[Stored data]
- Opening Delimiter -
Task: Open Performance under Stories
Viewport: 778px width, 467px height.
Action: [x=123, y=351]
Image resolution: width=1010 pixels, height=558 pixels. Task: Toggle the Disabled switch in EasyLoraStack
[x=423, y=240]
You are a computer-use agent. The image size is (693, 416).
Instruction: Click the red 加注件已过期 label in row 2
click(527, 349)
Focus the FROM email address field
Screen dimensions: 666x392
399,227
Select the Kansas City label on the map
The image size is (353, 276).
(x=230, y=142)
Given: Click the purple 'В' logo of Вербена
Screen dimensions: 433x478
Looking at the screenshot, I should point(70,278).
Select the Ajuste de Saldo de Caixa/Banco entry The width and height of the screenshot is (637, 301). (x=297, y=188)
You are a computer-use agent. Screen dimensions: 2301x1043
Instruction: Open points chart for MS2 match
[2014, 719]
- Closing Delimiter -
- Opening Delimiter -
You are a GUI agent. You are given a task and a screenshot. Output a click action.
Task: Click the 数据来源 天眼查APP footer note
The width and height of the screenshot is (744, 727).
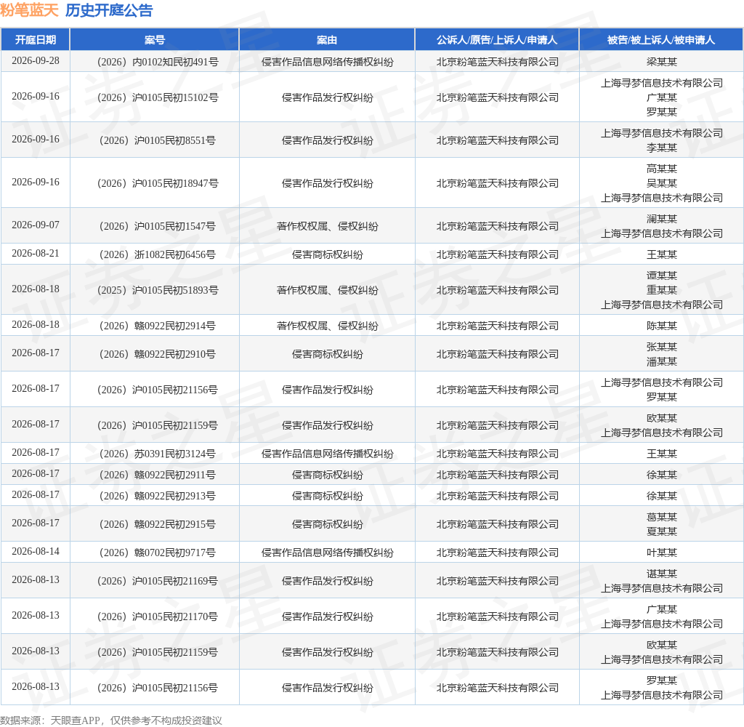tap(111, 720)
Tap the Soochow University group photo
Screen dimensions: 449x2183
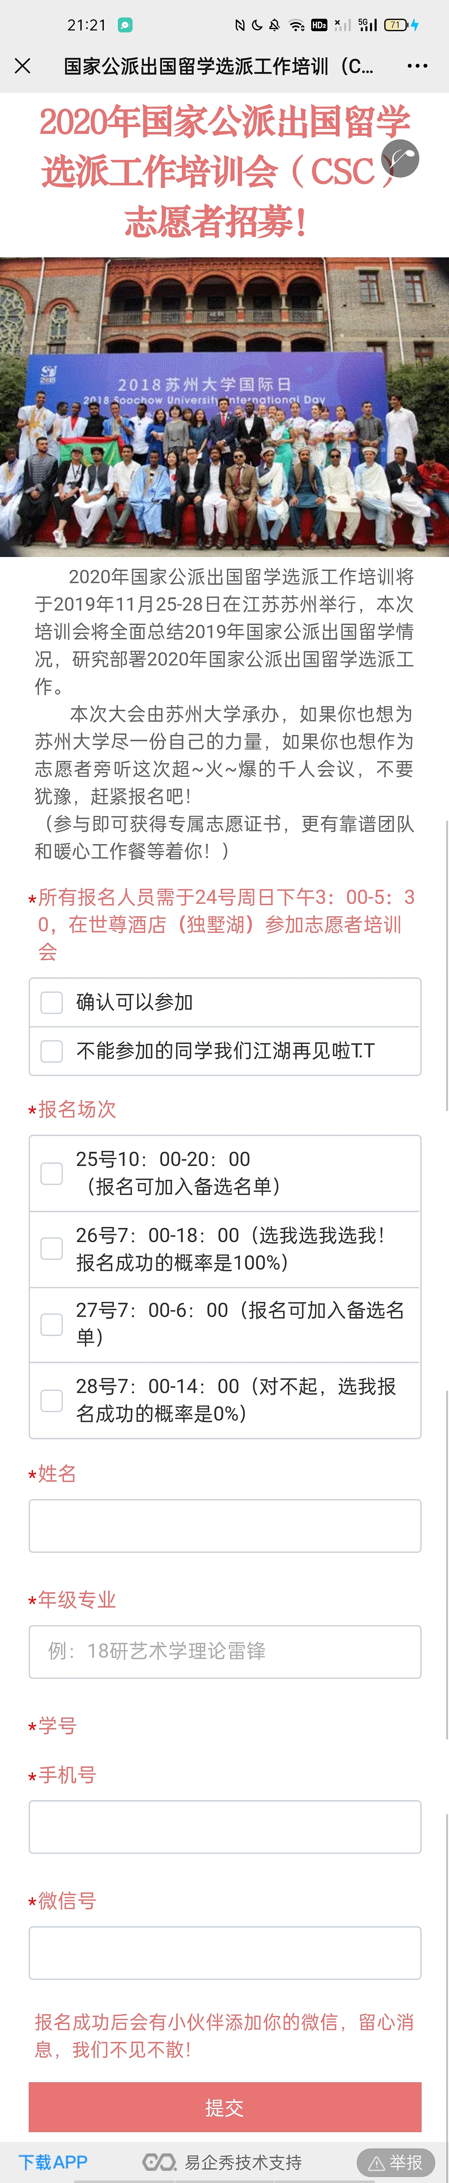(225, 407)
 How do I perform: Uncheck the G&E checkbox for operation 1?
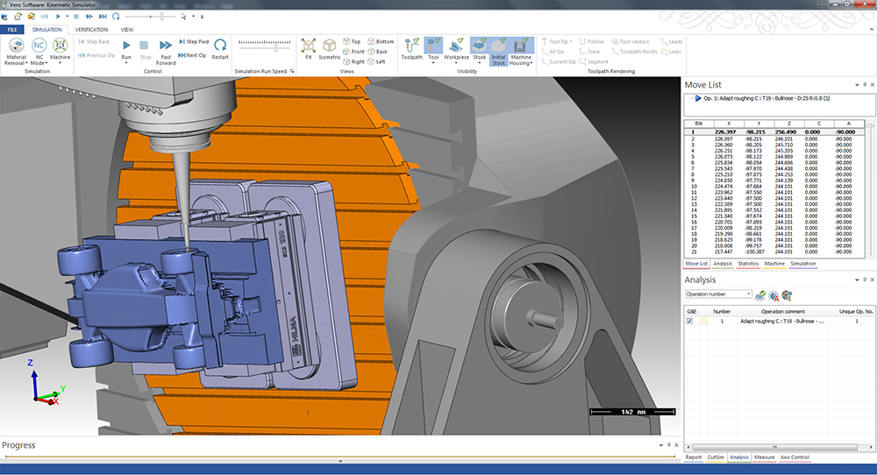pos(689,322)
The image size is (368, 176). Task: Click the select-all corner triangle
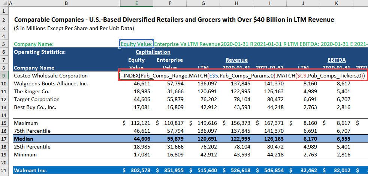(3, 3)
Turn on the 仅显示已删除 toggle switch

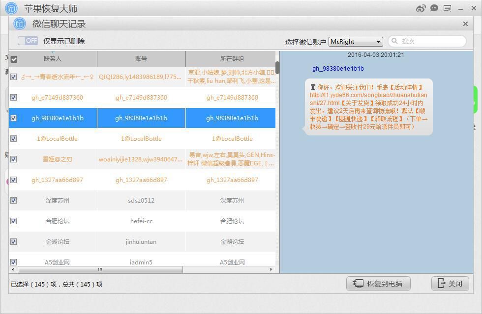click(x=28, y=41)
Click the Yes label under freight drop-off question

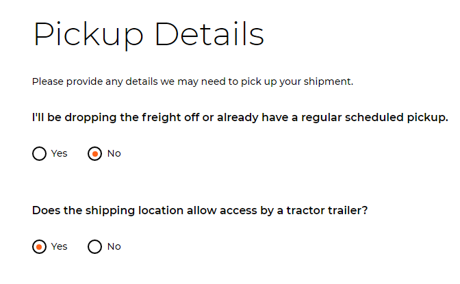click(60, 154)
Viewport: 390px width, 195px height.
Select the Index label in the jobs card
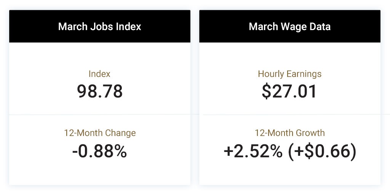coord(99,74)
- Closing Delimiter -
INSTRUCTIONS FOR THE TASK: Filter the entries above and copy only the lines that hold "computer".

RESULT OF THIS EXERCISE:
You are a computer-use agent. The image size is (693, 416).
You are a computer-use agent. Screen dimensions: 2301x1043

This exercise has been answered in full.